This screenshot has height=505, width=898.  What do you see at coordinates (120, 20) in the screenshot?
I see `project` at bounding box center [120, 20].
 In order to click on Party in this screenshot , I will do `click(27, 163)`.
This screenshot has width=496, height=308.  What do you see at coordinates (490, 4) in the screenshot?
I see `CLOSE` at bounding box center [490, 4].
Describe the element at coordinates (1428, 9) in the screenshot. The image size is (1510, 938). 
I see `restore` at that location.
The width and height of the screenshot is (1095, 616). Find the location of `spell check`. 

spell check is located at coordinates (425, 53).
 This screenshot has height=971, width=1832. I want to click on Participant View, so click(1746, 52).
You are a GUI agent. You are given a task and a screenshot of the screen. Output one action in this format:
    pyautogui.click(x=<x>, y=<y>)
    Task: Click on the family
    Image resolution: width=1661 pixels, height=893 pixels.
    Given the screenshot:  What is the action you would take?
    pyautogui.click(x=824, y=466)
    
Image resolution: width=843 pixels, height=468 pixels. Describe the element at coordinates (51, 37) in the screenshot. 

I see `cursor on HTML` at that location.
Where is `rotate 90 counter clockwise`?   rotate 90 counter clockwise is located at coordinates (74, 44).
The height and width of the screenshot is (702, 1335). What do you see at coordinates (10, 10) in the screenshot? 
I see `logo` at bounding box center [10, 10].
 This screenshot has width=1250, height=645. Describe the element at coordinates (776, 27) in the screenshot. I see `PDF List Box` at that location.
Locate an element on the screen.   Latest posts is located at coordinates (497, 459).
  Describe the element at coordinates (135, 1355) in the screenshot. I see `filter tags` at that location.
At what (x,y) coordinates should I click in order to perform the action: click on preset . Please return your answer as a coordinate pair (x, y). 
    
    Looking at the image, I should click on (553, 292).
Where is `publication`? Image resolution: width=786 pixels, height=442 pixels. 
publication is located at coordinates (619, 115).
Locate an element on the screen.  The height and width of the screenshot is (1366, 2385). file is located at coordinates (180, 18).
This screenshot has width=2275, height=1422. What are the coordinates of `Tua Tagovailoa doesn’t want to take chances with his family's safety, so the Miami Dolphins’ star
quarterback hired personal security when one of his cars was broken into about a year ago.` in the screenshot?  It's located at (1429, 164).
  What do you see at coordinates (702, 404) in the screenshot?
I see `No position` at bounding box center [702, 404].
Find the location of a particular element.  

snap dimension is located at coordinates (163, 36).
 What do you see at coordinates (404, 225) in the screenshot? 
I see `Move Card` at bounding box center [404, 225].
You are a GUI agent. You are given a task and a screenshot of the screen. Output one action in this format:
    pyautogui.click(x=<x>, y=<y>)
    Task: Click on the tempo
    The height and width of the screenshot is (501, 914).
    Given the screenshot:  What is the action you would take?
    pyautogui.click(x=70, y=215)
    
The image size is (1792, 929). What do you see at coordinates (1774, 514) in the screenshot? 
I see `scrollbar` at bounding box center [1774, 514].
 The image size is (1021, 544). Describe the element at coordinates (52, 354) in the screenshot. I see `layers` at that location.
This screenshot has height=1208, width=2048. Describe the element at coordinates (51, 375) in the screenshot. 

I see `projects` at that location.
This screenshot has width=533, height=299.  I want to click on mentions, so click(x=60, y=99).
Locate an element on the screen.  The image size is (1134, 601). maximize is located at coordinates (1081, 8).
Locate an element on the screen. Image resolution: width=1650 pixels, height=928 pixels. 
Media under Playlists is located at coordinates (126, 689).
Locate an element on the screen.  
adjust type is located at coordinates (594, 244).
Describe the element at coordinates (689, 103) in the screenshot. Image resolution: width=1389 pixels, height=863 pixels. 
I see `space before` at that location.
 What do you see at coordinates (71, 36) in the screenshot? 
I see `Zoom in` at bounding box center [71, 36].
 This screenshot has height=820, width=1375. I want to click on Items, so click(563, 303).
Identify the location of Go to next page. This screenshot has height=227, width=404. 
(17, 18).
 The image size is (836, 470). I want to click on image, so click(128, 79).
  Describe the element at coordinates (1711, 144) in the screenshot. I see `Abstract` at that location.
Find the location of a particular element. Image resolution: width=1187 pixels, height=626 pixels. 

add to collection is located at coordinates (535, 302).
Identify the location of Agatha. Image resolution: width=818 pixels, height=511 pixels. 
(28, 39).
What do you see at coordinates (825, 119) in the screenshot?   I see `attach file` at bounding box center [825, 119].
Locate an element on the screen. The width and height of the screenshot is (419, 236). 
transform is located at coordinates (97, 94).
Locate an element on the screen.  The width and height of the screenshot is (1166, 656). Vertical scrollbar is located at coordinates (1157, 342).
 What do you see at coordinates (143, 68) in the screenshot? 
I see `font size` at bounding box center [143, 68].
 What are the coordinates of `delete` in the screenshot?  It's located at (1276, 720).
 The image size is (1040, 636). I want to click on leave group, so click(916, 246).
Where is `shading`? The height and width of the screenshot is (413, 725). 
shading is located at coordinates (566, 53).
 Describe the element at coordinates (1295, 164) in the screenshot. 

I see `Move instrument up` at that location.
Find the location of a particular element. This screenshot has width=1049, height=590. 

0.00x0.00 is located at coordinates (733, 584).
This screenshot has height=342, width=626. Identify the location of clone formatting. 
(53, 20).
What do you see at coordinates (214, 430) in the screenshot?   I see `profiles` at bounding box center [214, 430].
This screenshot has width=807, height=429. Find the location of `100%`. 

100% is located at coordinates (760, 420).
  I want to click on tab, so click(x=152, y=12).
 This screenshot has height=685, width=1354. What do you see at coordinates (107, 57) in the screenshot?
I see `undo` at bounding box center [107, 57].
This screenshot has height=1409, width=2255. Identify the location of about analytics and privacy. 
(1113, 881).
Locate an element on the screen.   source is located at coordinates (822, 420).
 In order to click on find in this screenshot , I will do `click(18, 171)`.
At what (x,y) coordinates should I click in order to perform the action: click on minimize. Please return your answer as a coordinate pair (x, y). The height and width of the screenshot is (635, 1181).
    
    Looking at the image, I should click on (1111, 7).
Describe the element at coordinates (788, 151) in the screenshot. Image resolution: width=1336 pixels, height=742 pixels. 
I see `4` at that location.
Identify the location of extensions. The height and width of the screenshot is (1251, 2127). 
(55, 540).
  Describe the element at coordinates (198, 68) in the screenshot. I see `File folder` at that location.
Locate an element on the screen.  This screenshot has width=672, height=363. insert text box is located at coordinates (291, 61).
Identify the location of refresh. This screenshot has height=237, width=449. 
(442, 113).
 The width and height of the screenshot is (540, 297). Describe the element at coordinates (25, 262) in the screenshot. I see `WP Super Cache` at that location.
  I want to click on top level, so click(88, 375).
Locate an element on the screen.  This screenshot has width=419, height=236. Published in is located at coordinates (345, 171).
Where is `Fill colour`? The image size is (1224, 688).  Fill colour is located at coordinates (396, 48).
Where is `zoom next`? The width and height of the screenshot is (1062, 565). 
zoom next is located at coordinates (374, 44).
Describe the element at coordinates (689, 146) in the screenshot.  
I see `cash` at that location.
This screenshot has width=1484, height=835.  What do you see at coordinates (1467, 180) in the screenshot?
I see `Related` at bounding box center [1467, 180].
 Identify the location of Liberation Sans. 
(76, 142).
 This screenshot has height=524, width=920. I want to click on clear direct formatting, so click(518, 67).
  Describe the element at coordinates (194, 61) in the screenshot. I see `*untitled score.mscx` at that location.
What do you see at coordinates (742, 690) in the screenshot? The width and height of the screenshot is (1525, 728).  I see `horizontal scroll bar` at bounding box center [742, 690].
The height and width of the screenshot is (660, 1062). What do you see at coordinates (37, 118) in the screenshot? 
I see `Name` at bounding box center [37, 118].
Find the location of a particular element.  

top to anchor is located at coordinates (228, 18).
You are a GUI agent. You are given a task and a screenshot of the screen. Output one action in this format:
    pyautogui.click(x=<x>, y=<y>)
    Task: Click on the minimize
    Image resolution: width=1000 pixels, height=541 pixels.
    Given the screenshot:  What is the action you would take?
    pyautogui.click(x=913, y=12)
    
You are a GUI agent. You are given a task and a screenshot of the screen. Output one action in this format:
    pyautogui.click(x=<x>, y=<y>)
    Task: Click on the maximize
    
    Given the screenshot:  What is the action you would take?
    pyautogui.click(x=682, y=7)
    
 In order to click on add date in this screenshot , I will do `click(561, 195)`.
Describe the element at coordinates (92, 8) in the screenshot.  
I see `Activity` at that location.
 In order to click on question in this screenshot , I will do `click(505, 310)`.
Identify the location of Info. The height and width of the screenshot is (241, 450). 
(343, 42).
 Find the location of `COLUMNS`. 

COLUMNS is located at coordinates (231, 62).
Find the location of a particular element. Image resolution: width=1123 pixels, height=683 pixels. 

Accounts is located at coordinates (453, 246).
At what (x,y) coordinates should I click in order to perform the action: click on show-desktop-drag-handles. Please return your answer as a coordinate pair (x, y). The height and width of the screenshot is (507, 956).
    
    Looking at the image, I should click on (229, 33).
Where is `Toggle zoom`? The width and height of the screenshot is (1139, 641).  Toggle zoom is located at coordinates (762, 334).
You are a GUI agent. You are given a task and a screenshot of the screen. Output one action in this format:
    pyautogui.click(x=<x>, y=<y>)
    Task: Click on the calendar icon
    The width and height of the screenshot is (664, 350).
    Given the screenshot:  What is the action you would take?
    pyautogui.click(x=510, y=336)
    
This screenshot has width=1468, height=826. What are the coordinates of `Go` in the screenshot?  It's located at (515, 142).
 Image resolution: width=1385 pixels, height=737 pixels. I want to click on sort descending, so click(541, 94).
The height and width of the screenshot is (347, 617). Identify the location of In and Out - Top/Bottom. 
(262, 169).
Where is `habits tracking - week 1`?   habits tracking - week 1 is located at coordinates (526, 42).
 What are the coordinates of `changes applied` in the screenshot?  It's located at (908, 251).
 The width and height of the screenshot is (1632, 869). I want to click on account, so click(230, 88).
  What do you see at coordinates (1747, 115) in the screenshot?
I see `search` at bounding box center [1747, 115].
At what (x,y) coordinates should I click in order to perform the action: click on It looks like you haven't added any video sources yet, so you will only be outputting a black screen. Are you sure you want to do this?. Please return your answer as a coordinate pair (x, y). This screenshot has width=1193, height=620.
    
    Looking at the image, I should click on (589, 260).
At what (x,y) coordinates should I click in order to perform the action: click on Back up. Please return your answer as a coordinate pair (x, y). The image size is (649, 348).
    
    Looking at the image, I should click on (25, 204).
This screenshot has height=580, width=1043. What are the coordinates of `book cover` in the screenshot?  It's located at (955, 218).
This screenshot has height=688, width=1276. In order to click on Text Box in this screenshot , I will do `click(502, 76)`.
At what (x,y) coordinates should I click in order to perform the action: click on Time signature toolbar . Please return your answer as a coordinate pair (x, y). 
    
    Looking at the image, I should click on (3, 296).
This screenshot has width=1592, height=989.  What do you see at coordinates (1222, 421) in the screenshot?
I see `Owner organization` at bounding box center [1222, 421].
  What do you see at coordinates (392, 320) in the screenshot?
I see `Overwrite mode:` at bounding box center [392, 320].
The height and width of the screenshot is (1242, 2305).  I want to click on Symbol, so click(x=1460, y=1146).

_Exercise brief_. Count the lines in the material above that contain the word "family", and reply with only the number.

_Solution for this task_. 2